**Exercise input**
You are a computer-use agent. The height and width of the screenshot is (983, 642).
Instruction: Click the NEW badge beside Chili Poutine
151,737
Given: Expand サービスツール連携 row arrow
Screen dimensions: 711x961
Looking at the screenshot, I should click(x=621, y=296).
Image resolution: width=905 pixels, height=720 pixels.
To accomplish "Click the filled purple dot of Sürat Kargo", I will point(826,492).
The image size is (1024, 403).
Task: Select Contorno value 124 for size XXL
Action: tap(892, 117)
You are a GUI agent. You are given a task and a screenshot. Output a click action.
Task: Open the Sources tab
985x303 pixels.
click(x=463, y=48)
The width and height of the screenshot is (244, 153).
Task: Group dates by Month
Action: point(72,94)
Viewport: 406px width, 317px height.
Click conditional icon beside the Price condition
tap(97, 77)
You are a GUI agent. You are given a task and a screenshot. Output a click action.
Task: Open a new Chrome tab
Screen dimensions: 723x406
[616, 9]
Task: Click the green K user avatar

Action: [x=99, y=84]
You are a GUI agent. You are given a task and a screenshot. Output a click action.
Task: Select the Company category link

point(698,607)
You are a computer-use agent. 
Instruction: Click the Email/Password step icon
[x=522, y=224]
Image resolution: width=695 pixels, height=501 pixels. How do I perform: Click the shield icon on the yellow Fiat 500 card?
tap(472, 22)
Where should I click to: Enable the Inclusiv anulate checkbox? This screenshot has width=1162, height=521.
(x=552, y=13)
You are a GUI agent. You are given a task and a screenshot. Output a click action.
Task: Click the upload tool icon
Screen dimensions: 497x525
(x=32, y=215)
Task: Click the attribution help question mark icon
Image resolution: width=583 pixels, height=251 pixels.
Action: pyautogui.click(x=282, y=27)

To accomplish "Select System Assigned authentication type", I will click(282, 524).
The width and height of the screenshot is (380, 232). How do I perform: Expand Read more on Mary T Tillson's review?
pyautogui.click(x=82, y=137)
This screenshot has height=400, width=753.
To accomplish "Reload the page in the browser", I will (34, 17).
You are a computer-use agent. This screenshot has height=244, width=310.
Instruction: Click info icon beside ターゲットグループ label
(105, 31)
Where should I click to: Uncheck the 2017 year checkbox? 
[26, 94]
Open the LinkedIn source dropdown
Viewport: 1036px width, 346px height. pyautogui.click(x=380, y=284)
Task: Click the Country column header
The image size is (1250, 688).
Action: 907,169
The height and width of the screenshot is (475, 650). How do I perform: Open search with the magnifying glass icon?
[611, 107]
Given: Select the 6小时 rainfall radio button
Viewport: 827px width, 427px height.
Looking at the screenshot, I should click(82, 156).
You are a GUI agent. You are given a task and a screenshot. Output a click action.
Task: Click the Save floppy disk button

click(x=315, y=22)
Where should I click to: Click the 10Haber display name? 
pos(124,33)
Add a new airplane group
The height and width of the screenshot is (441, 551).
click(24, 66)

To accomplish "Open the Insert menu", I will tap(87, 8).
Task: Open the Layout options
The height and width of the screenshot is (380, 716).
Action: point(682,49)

**Exercise details**
Please restate each record exactly as it reads.

**Reply to the task**
You are a computer-use agent. The height and width of the screenshot is (983, 642).
Instruction: Click the NEW badge beside Chili Poutine
151,737
Given: Expand サービスツール連携 row arrow
Screen dimensions: 711x961
Looking at the screenshot, I should click(x=621, y=296).
Image resolution: width=905 pixels, height=720 pixels.
To accomplish "Click the filled purple dot of Sürat Kargo", I will point(826,492).
The image size is (1024, 403).
Task: Select Contorno value 124 for size XXL
Action: tap(892, 117)
You are a GUI agent. You are given a task and a screenshot. Output a click action.
Task: Open the Sources tab
985x303 pixels.
click(x=463, y=48)
The width and height of the screenshot is (244, 153).
Task: Group dates by Month
Action: point(72,94)
Viewport: 406px width, 317px height.
Click conditional icon beside the Price condition
tap(97, 77)
You are a GUI agent. You are given a task and a screenshot. Output a click action.
Task: Open a new Chrome tab
Screen dimensions: 723x406
[616, 9]
Task: Click the green K user avatar

Action: [x=99, y=84]
You are a GUI agent. You are given a task and a screenshot. Output a click action.
Task: Select the Company category link

point(698,607)
You are a computer-use agent. 
Instruction: Click the Email/Password step icon
[x=522, y=224]
Image resolution: width=695 pixels, height=501 pixels. How do I perform: Click the shield icon on the yellow Fiat 500 card?
tap(472, 22)
Where should I click to: Enable the Inclusiv anulate checkbox? This screenshot has width=1162, height=521.
(x=552, y=13)
You are a GUI agent. You are given a task and a screenshot. Output a click action.
Task: Click the upload tool icon
Screen dimensions: 497x525
(x=32, y=215)
Task: Click the attribution help question mark icon
Image resolution: width=583 pixels, height=251 pixels.
Action: pyautogui.click(x=282, y=27)

To accomplish "Select System Assigned authentication type", I will click(282, 524).
The width and height of the screenshot is (380, 232). How do I perform: Expand Read more on Mary T Tillson's review?
pyautogui.click(x=82, y=137)
This screenshot has height=400, width=753.
To accomplish "Reload the page in the browser", I will (34, 17).
You are a computer-use agent. This screenshot has height=244, width=310.
Instruction: Click info icon beside ターゲットグループ label
(105, 31)
Where should I click to: Uncheck the 2017 year checkbox? 
[26, 94]
Open the LinkedIn source dropdown
Viewport: 1036px width, 346px height. pyautogui.click(x=380, y=284)
Task: Click the Country column header
The image size is (1250, 688).
Action: 907,169
The height and width of the screenshot is (475, 650). How do I perform: Open search with the magnifying glass icon?
[611, 107]
Given: Select the 6小时 rainfall radio button
Viewport: 827px width, 427px height.
Looking at the screenshot, I should click(82, 156).
You are a GUI agent. You are given a task and a screenshot. Output a click action.
Task: Click the Save floppy disk button

click(x=315, y=22)
Where should I click to: Click the 10Haber display name? 
pos(124,33)
Add a new airplane group
The height and width of the screenshot is (441, 551).
click(24, 66)

To accomplish "Open the Insert menu", I will tap(87, 8).
Task: Open the Layout options
The height and width of the screenshot is (380, 716).
Action: point(682,49)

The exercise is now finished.